3.2. Gaussian Half-Height Width

Figure 7 shows the bivariate frequency distribution for Gaussian half-height width vs. height above ground over all plots. There is an apparent trend for peaks from the canopy to be slightly wider, although returns in the 0–4 m band which is dominated by understorey show a wide range of widths. As in the case of peak height however, the distribution for canopy overlaps the distribution for ground. This means that individual pulses cannot be differentiated by width, but average values may be used over larger volumes.

3.3. Pulse Decay Rate

Figure 8 shows the bivariate frequency distribution for pulse decay rate vs. height above ground over all plots. There is a trend for decay rate to be highest (i.e., faster decay, lower transmissivity) on the ground, and less so for the understorey and even less for the foliage, implying that foliage is more likely to transmit light than the ground. These results correspond with the earlier finding that peaks relating to returns from the canopy were generally wider than those from the ground. Figure 9 shows a plot of half-height width vs. decay rate, confirming that the two are correlated variables. Neither peak height, nor half-height width, nor decay rate have shown conclusive separation between returns from foliage, ground or understorey. As it is impossible to know in this data which returns were from stems and which were from foliage, it is unknown whether any of these metrics can individually distinguish between them. Given that none of these metrics can conclusively distinguish individual returns from the ground from those from foliage, the chances are slim.

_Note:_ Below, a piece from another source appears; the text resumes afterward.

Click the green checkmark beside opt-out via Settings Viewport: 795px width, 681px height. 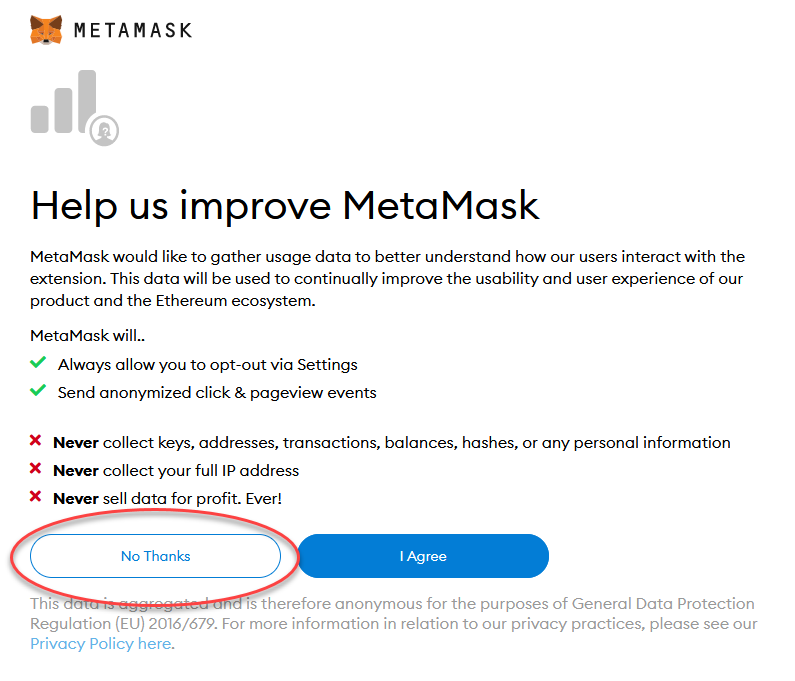[x=38, y=364]
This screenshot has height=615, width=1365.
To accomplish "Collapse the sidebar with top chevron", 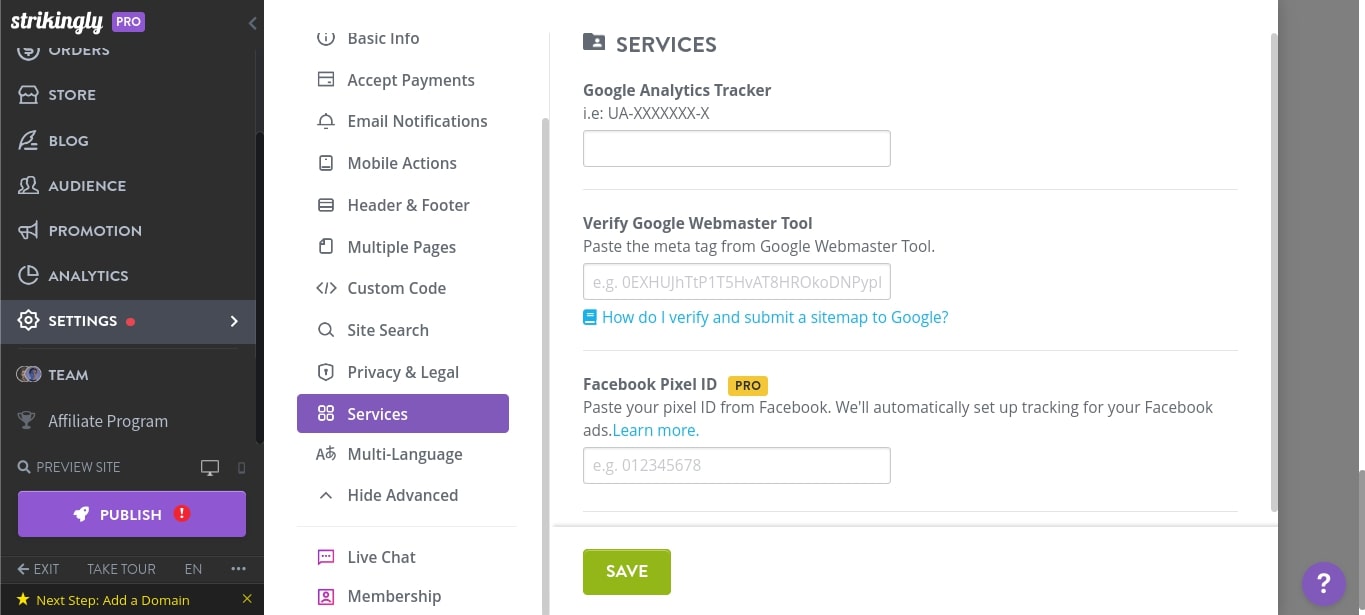I will tap(252, 23).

3.4. Comparison with Foliage Density

We cannot compare individual pulse metrics with LAD values as LAD was defined over a larger volume, but we can compare average LAD over a volume with average parameter values. Figure 10 shows how LAD varied by height for the ten plots. Understorey was not included in the LAD measurements, although its height was noted and did not exceed 4 m.
We will not investigate the LiDAR metric values below 4 m that will be affected by understorey. Also, we will exclude bands where the LAD <1 m2 per m3 because the foliage is so sparse that most LiDAR pulses will simply miss it. Figure 11(a–d) shows the average values for these LiDAR metrics in each height band vs. the LAD for the respective height bands, along with a line of best fit and an R2 value for the fit.
Figure 11 shows that none of the LiDAR metrics discussed here—discrete return intensity value (automatically derived in the hardware from the convolved waveform maxima), deconvolved peak height (based on Gaussian curve-fitting), half-height peak width (again from Gaussian fitting) and decay rate (from fitting an exponential to the downslope of the peak)—have an exceptionally strong correlation with average LAD over the height band. This is somewhat expected, as here LAD is defined over a volume of 3,200 m3, but varies substantially in localized regions (i.e., close to a branch vs. far from a branch). As the reflection from a LiDAR footprint (and any metrics derived from it) is defined over a volume of around ∼0.03 m3, it will be determined by the local value not the wider-scale average. Hence, individual values will vary, but if the sampling were fair, the average values of any metrics indicative of LAD should show strong correlations with the average value of LAD. However, sampling was not fair, as a return will only be registered if the pulse encounters sufficient material in one sample volume, thereby creating a tendency to overestimate LAD in more vegetated volumes. However, the fact that there is a moderate correlation between average decay rate and LAD is scientifically interesting. Note that as mentioned in Section 2.3, this correlation is only for the peaks with high intensities and good curve fits (R2 values > 0.75). It is interesting to see what happens to this correlation when we allow more peaks into the analysis. If we drop the R2 requirement for curve-fitting to >0.65, the correlation between the average decay rate and LAD drops to an R2 of 0.17, whilst the number of peaks analyzed rises from 52,078 to 80,957. If we drop the requirement that the waveforms analyzed have an intensity >25 and instead take all waveforms with an intensity >15 and curve-fitting R2 > 0.65, the R2 for average decay rate to LAD drops to 0.16. This demonstrates how sensitive the metrics are to curve-fitting quality, and justifies the subset of peaks analyzed in this study. So, although the relationships are weak and only visible with an optimum carefully selected subset of the data, the fact that a relationship between LAD and decay rate can be observed even with heavy caveats is interesting and points towards a new way of thinking about LiDAR returns.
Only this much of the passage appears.